Split comma separated values to multiple rows

Ed_ · ‎03-15-2024

Based on the sample data below I am trying to split each comma separated value in `MUNICIPALI` column to a new as shown in desired output. However, I am getting an error that `Projects_City` cannot open, it does not exist, but then I thought line 6 and onwards will create it. How can I fix this issue? On a side note, the comma separated values are a lot more than the sample data. For, example, one of them rows have 18 or something comma separated values so, will line 10 work for that?

Code:

import arcpy
# Import the surtax projects geodatabase table subset
in_df = r"O:\MyProject.gdb\Projects_City"
out_df = r"O:\MyProject.gdb\Projects_City_Updated" # Doesn't exist, expect it to be created in line 6
fldlst = ["OBJECTID", "PRJID", "MUNICIPALI"]
with arcpy.da.InsertCursor(out_df, fldlst) as insertCursor:
    with arcpy.da.SearchCursor(in_df, fldlst) as searchCursor:
        for row in searchCursor:
            for attrbPart in row[3].split(","):
                insertCursor.insertRow(( row[0], row[1], row[2], attrbPart))

Error:

Traceback (most recent call last):
  File "o:\path\SplitCommas2Row.py", line 6, in <module>
    with arcpy.da.InsertCursor(out_df, fldlst) as insertCursor:
RuntimeError: cannot open 'O:\MyProject.gdb\Projects_City_Updated'

Update

After creating the table, please see updated code below, I am getting the following error, how can I fix it?

Code:

import arcpy

# To allow overwriting outputs change overwriteOutput option to True.
arcpy.env.overwriteOutput = True
# Import the surtax projects geodatabase table subset
in_df = r"O:\MyProject.gdb\Projects_City"
arcpy.management.CreateTable(
    out_path=r"O:\MyProject.gdb",
    out_name="Projects_City_Updated",
    template=in_df,
    config_keyword="",
    out_alias=""
)

out_df = r"O:\MyProject.gdb\Projects_City_Updated"

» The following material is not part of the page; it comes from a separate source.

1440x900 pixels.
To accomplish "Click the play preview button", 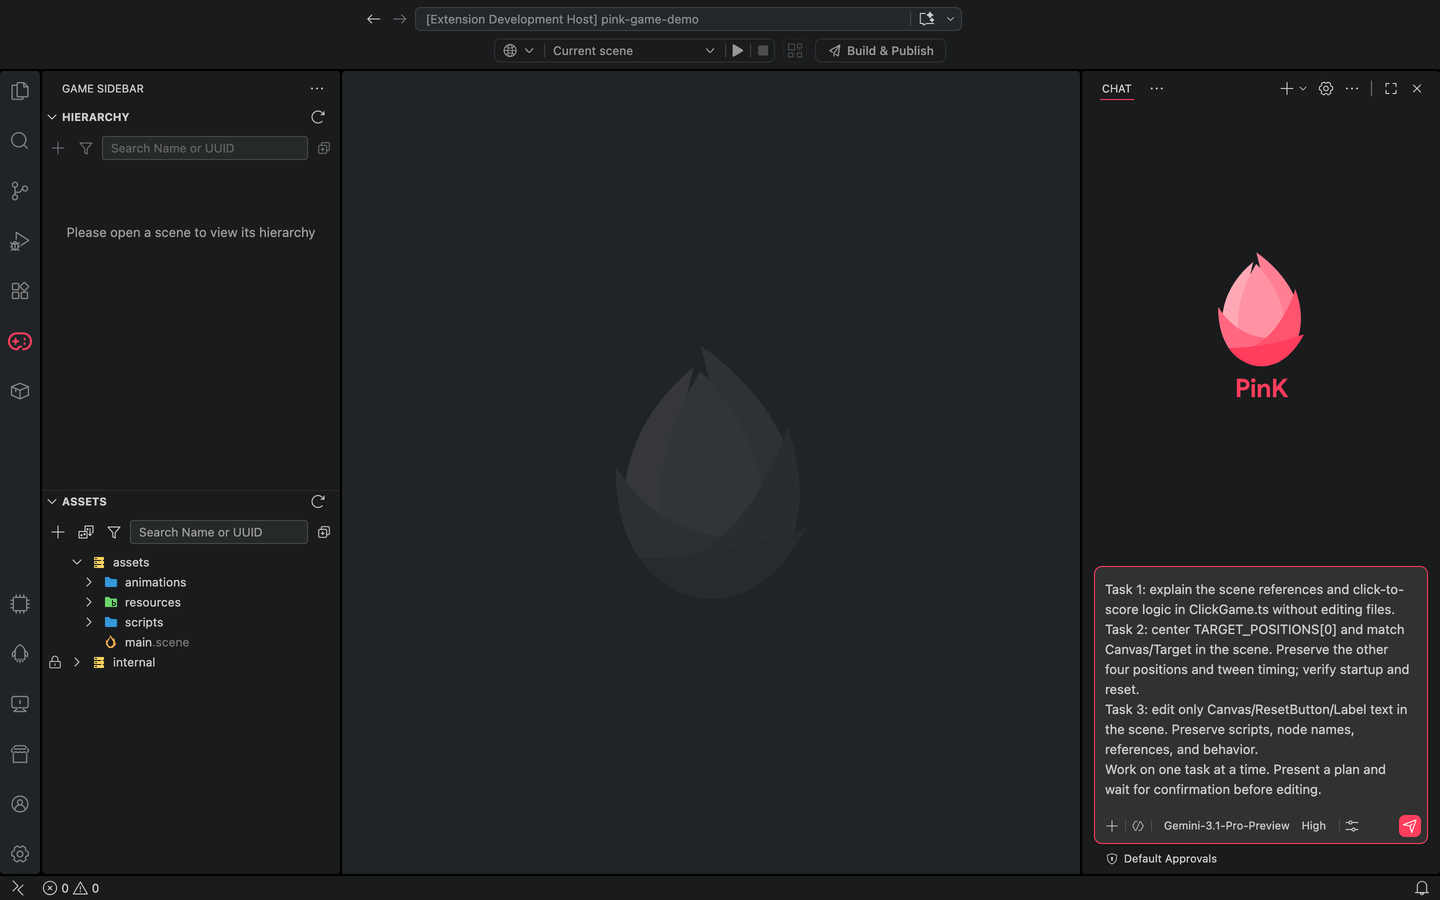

fldlst = ["PRJTID", "MUNICIPALI", "ZIPCODE"]

with arcpy.da.InsertCursor(out_df, fldlst) as insertCursor:
    with arcpy.da.SearchCursor(in_df, fldlst) as searchCursor:
        for row in searchCursor:
            for attrbPart in row[3].split(","):
                insertCursor.insertRow(( row[0], row[1], row[2], attrbPart))

Error:

Traceback (most recent call last):
  File "o:\SplitCommas2Row.py", line 22, in <module>
    for attrbPart in row[3].split(","):
IndexError: tuple index out of range

Sample Data:

OBJECTID	PRJTID	MUNICIPALI	ZIPCODE
1	1	A	1
2	2	A, B	1,2
3	3	A, B, C	1,2,3
4	4	A, B, C, D	1,2,3,4
5	5	A	1
6	6	C	3

Desired output:

OBJECTID	PRJTID	MUNICIPALI	ZIPCODE
1	1	A	1
2	2	A	1
3	2	B	2
4	3	A	1
5	3	B	2
6	3	C	3
7	4	A	1
8	4	B	2
9	4	C	3
10	4	D	4
11	5	A	1
12	6	C	3

Question | Analyze | Visualize

MErikReedAugusta · ‎03-15-2024

Okay, so a few things:

As a general rule, don't nest Cursors in each other. The efficiency generally takes a nosedive.
- I think with an InsertCursor it's less of an issue, but it's still a better practice to separate them. If this had been an UpdateCursor, you would have run through the entire table once for every row on the table. (Meaning for your sample of 6 records, it would've made 36 passes through the table)
- I would first run that SearchCursor and write the necessary data to a dictionary or something similar, and then run the InsertCursor to do your operations.
In line 22, you're assuming your tuple has 4 entries. In line 23, you reference 3. Your field list and your sample data indicate you only have 2 entries to work with in the tuple.
- SearchCursor returns a tuple of the same length as your field list parameter, which lists the values in the same order as those fields they came from.
In your sample data, you have items delimited by comma and space (", "), but in line 22, you assume they're delimited by comma only (","). I'm assuming this is just a formatting thing in how you typed up the post here, but be careful of differences like that. Line 27 of my code below assumes there are spaces after the commas.

import arcpy

# To allow overwriting outputs change overwriteOutput option to True.
arcpy.env.overwriteOutput = True
# Import the surtax projects geodatabase table subset
in_df = r"O:\MyProject.gdb\Projects_City"
arcpy.management.CreateTable(
    out_path=r"O:\MyProject.gdb",
    out_name="Projects_City_Updated",
    template=in_df,
    config_keyword="",
    out_alias=""
)

out_df = r"O:\MyProject.gdb\Projects_City_Updated"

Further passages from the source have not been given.